September 11 Digital Archive

story234.xml

Title

story234.xml

Source

born-digital

Media Type

story

Created by Author

yes

Described by Author

no

Date Entered

2002-03-12

911DA Story: Story

My family was very lucky.

On Tuesday, September 11, 2001, as on other work days, my wife Pearl commutes from Brooklyn to her job at the headquarters building of District Council 37, the municipal employees union. Pearl typically gets off the IRT subway at Fulton Street, one stop early, in order to add a few paces to her walk to work. The Council is located at 125 Barclay Street, on the corner of West Street, one block north of the World Trade Center. She gets to her desk before 8:30 in the morning. My son Danny's first class at Stuyvesant High School is at 8:45. Stuyvesant is located four blocks north of the Trade Center.

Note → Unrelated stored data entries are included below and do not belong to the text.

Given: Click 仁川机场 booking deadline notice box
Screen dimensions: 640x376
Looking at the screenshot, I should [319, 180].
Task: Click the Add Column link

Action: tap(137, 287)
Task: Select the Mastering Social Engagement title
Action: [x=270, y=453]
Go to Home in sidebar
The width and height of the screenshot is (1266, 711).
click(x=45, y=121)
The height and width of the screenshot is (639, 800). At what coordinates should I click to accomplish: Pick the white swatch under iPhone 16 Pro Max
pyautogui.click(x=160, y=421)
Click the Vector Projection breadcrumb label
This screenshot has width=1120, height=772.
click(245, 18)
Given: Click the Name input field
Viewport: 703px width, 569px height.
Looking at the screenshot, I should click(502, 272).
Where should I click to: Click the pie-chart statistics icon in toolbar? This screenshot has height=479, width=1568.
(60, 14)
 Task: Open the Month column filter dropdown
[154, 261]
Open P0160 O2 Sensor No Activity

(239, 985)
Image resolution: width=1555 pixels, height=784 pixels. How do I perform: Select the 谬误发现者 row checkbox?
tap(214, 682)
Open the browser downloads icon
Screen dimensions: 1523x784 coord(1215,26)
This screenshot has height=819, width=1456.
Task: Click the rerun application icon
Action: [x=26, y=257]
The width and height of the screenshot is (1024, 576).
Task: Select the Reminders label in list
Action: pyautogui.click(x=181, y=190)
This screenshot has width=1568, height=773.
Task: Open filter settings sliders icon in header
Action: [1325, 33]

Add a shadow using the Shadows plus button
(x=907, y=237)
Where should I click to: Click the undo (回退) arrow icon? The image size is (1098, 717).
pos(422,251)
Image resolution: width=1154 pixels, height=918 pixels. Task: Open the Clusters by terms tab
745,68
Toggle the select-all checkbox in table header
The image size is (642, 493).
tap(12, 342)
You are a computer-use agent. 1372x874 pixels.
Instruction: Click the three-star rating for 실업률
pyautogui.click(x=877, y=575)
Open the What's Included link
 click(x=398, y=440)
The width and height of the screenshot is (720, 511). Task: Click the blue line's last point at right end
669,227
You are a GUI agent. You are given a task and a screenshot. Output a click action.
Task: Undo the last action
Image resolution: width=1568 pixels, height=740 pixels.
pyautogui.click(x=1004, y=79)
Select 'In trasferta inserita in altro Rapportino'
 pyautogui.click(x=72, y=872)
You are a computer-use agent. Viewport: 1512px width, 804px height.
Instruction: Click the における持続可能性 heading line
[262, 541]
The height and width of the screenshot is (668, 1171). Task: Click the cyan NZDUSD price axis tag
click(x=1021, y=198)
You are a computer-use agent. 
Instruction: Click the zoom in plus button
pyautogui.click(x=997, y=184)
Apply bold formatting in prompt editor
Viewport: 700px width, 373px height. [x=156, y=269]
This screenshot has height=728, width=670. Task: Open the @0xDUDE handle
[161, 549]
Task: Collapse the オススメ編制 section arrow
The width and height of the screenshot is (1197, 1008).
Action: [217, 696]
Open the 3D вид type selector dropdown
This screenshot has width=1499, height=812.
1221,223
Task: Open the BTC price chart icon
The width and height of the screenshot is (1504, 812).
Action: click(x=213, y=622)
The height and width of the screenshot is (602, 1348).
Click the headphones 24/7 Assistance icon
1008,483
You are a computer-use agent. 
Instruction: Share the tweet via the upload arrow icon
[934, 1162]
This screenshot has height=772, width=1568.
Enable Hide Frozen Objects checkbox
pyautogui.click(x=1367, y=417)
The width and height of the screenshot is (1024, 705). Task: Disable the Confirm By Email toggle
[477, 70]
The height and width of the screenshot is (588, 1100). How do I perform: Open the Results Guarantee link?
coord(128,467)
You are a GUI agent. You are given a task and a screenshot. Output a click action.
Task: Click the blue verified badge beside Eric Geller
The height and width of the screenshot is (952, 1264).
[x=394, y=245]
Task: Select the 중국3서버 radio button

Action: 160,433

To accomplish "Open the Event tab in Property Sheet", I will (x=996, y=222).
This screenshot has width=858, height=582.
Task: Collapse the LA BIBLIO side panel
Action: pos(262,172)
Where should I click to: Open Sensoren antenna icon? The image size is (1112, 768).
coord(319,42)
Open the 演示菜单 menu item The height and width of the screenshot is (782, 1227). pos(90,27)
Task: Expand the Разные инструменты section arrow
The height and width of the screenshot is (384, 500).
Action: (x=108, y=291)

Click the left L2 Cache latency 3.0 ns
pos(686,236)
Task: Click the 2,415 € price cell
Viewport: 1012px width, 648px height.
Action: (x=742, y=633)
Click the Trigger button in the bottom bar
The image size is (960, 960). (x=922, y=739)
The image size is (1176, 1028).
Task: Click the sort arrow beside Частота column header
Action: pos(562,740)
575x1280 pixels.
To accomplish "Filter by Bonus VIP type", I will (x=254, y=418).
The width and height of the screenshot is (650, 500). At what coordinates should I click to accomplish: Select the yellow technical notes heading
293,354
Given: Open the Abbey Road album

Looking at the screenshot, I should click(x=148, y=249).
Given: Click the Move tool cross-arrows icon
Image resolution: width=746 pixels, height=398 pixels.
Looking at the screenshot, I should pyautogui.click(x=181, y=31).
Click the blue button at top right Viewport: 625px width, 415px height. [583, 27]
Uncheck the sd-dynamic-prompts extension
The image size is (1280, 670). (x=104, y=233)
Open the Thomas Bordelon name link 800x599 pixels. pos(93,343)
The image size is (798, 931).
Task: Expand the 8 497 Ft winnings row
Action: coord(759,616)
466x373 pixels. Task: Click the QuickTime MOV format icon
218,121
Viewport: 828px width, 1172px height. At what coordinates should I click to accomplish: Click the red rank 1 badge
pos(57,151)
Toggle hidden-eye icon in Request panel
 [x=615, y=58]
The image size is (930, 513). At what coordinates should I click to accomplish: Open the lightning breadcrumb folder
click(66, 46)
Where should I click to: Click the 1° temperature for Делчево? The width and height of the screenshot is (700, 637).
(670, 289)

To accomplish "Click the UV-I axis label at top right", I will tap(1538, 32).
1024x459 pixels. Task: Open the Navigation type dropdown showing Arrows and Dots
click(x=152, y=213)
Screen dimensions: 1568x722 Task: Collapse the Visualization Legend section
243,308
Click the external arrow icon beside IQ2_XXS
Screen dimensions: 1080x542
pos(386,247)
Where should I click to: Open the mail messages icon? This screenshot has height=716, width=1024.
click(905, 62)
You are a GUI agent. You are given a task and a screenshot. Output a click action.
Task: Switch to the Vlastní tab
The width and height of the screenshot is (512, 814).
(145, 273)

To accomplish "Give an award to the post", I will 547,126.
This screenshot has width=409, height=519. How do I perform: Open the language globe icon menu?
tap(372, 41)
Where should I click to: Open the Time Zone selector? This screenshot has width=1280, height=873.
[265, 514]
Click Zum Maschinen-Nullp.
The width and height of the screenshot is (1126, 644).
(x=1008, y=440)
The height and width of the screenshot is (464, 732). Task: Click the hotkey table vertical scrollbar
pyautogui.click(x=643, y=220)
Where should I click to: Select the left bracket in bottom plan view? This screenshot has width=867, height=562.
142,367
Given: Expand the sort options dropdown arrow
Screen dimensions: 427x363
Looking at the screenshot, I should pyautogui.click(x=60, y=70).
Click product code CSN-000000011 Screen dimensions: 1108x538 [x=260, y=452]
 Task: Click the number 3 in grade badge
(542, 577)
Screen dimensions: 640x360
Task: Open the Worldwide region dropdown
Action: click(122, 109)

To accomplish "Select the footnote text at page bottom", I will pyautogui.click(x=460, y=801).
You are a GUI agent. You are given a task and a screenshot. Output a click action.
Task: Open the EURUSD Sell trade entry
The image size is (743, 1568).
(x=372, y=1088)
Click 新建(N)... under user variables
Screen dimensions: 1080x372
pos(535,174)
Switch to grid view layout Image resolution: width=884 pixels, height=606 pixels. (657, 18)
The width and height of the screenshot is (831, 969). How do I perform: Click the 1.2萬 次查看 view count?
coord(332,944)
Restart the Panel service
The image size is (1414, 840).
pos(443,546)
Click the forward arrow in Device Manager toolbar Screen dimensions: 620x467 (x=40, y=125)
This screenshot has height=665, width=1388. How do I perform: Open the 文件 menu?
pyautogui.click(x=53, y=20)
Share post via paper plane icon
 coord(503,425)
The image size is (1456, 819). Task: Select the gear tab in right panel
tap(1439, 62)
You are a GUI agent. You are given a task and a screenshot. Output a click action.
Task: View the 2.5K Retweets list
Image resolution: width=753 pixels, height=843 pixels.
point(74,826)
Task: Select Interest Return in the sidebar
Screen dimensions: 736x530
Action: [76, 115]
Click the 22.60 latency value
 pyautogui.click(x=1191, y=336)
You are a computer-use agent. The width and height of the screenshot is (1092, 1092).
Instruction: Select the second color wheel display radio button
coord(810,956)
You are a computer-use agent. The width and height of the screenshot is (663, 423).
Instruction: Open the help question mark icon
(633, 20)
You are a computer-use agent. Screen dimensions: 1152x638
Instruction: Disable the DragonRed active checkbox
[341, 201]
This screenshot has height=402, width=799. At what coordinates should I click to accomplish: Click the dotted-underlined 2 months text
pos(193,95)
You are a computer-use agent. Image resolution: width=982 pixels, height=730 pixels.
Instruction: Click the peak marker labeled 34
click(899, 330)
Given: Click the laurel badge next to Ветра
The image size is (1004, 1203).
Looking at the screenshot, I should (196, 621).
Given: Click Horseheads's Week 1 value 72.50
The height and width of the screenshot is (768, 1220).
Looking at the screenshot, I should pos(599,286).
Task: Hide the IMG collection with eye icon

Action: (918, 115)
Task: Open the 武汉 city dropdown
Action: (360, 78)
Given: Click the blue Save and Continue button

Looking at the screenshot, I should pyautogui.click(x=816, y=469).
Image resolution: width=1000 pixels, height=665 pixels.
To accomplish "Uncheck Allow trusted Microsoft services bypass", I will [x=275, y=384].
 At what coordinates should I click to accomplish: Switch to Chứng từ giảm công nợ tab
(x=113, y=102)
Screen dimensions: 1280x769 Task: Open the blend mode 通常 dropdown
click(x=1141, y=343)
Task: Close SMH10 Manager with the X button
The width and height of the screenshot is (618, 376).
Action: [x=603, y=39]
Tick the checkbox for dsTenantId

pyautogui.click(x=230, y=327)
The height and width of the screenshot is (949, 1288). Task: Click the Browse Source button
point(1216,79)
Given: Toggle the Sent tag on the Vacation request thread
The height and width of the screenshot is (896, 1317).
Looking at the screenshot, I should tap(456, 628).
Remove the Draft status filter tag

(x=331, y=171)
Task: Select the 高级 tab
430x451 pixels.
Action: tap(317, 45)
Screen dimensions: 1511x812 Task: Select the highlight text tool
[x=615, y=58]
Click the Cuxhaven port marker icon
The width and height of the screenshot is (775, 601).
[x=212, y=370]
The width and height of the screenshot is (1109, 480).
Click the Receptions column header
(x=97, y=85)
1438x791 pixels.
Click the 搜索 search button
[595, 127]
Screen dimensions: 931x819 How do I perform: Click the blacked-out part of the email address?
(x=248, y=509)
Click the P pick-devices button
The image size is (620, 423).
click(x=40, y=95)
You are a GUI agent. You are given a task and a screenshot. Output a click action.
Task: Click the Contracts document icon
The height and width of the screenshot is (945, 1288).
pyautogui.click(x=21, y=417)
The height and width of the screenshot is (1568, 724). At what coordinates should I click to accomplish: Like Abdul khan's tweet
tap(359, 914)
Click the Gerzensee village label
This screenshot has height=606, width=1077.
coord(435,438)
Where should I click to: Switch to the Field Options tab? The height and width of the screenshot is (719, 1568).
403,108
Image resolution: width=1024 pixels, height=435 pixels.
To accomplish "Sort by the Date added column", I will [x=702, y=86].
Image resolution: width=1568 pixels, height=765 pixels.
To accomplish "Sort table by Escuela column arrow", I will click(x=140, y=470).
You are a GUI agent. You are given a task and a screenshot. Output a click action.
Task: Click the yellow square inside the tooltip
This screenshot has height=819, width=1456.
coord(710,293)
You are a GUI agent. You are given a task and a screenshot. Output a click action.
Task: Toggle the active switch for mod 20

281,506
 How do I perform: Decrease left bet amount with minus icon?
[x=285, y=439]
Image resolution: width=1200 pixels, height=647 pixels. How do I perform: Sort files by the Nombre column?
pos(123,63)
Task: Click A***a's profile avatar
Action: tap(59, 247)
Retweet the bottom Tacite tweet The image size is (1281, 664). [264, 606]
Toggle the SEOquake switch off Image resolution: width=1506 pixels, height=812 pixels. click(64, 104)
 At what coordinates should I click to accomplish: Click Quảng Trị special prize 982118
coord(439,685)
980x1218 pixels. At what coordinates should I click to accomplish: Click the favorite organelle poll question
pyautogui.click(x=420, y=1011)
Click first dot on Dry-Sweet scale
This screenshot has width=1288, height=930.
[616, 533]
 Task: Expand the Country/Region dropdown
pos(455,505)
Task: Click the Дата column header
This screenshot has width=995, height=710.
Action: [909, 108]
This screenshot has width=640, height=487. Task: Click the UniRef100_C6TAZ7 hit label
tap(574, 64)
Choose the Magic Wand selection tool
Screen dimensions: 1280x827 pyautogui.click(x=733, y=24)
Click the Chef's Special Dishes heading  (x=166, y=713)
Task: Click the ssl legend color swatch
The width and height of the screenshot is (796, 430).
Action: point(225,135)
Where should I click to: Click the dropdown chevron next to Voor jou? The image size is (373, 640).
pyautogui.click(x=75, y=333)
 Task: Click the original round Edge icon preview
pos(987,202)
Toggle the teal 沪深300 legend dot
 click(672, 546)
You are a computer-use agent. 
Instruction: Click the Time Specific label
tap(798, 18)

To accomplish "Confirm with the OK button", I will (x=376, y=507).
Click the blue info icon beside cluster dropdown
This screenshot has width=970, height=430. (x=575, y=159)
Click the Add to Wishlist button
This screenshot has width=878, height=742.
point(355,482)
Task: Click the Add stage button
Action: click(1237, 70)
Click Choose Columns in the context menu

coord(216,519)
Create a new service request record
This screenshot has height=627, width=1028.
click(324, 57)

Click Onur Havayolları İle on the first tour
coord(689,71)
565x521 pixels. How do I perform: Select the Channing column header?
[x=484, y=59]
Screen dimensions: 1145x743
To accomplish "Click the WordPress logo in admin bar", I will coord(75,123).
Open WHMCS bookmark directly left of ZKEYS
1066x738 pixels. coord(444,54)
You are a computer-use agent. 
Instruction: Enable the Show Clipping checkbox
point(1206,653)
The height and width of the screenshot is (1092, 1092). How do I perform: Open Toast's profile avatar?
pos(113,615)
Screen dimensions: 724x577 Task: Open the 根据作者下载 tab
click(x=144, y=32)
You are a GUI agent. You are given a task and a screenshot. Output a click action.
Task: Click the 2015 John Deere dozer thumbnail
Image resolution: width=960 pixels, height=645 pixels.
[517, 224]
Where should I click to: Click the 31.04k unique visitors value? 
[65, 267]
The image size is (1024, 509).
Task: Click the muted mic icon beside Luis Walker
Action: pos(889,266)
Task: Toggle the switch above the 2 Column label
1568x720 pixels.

About half an hour after Pearl arrived at work, a little before 9, a coworker came up to her office on the third floor crying and referring to what would be the first of the two plane crashes. Pearl tried to comfort the woman; they took a brief walk her outside, then Pearl returned to her office. At this point in time, nobody at the union had a clear idea of the dimensions of the disaster. Then the second plane crashed. Pearl's sister Marion called to tell Pearl to get out of the building. A call followed from the woman Pearl just comforted; the woman also urged Pearl to leave the building. With presence of mind, she went about the office telling the few colleagues who had already arrived to leave work. When an office manager asked her who told her to tell people to leave, she said "I told people to leave." Pearl avoided Barclay Street, and left from the building's north entrance on Park Place. Soon Barclay Street would fill with smoke. She headed three blocks north along West Street to Chambers Street, to where Stuyvesant is located. Parents began arriving at the school. After a short delay, she took Danny out of school. The school was keeping the kids in place for the time being but allowing parents who showed up to take their kids out of school.

When they started to walk north, away from the disaster, Danny became worried that I would travel downtown to look for him and Pearl. He decided to call my City College phonemail. I was teaching--at a nearby institution--and I would surely check my phonemail as is my habit. He left a message indicating that he and Pearl were safe, and that they were walking to my sister-in-law's apartment on West 90th Street. I am thankful that they would get word to me.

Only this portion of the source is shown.